Updated to add some information on why it can't find debts
: That has more to do with the regex findall than anything else. re.findall
always looks for the shortest match, but also once it finds one, it doesn't include it in subsequent matches:
In [2]: re.findall('(debt|debts)', 'debtor debts my debt')
Out[2]: ['debt', 'debt', 'debt']
If you really want to find all instances of every word, you need to do them separately:
In [3]: re.findall('debt', 'debtor debts my debt')
Out[3]: ['debt', 'debt', 'debt']
In [4]: re.findall('debts', 'debtor debts my debt')
Out[4]: ['debts']
However, maybe what you are really looking for is words. in this case, use the \b
operator to require a word break:
In [13]: re.findall(r'\bdebt\b', 'debtor debts my debt')
Out[13]: ['debt']
In [14]: re.findall(r'(\b(?:debt|debts)\b)', 'debtor debts my debt')

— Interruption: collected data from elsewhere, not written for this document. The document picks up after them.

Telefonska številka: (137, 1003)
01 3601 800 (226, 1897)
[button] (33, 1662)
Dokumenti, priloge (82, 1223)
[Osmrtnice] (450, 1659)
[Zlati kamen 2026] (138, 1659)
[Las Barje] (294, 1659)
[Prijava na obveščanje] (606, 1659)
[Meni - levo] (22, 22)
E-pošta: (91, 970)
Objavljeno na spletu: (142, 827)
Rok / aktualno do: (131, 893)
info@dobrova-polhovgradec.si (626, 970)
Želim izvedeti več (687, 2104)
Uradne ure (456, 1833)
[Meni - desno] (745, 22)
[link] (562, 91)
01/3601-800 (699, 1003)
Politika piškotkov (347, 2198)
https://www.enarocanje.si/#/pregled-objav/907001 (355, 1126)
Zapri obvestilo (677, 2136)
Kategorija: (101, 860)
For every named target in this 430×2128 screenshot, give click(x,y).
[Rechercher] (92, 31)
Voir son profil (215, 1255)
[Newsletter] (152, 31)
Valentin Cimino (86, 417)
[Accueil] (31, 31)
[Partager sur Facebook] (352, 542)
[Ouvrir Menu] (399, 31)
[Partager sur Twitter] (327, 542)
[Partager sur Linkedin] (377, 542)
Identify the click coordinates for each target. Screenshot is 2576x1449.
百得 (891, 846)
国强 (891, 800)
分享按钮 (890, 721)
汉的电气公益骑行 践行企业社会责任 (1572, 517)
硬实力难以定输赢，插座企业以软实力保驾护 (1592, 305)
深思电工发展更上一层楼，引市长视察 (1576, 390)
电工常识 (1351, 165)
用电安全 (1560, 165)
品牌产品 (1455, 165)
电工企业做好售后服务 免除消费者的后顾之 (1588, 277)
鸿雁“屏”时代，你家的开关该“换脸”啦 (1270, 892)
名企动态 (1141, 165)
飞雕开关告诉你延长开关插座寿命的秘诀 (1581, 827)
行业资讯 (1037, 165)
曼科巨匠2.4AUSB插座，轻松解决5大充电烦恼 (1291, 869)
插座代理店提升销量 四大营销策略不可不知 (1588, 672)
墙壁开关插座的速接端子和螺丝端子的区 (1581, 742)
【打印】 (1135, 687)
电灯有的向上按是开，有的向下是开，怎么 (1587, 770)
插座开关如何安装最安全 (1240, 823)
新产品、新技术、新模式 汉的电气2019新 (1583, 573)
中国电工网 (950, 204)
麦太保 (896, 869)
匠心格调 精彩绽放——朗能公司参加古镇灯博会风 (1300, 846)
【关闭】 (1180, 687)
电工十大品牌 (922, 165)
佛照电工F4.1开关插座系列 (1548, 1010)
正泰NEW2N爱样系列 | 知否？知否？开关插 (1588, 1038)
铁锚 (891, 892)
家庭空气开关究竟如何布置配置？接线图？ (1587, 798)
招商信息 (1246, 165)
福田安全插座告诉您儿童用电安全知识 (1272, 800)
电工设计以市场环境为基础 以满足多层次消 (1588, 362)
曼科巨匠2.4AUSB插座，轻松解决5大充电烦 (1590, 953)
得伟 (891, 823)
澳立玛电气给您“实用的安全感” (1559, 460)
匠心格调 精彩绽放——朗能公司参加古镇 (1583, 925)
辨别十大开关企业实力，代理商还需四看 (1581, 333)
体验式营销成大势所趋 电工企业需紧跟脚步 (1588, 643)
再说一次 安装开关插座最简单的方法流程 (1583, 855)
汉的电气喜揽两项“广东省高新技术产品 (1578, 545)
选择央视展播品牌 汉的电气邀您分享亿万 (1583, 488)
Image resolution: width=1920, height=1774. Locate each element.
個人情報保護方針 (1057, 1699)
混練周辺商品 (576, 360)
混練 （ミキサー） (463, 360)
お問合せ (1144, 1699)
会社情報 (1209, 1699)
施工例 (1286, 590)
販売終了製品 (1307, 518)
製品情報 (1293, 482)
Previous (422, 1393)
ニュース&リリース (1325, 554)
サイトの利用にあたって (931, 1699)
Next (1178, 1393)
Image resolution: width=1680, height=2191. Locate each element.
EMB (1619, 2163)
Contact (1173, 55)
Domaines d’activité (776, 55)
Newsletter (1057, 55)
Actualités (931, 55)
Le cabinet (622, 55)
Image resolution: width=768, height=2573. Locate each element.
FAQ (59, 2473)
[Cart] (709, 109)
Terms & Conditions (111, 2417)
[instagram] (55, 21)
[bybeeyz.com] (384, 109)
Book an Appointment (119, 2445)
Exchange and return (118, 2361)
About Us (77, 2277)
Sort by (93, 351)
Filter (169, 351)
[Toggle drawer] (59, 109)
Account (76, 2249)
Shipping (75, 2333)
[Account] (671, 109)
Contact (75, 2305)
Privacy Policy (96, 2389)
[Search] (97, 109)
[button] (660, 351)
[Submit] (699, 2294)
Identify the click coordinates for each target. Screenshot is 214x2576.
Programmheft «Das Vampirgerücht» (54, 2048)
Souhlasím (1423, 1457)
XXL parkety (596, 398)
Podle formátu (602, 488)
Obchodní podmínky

Out[14]: ['debts', 'debt']
I don't know whether this is what you want or not... in this case, it was able to differentiate debt
and debts
correctly, but it missed debtor
because it only matches a substring, and we asked it not to.
Depending on your use case, you may want to look into stemming the text... I believe there is one in nltk that is pretty simple (used it only once, so I won't try to post an example... this question Combining text stemming and removal of punctuation in NLTK and scikit-learn may be useful), it should reduce debt
, debts
, and debtor
all to the same root word debt
, and do similar things for other words. This may or may not be helpful; I don't know what you are doing with it.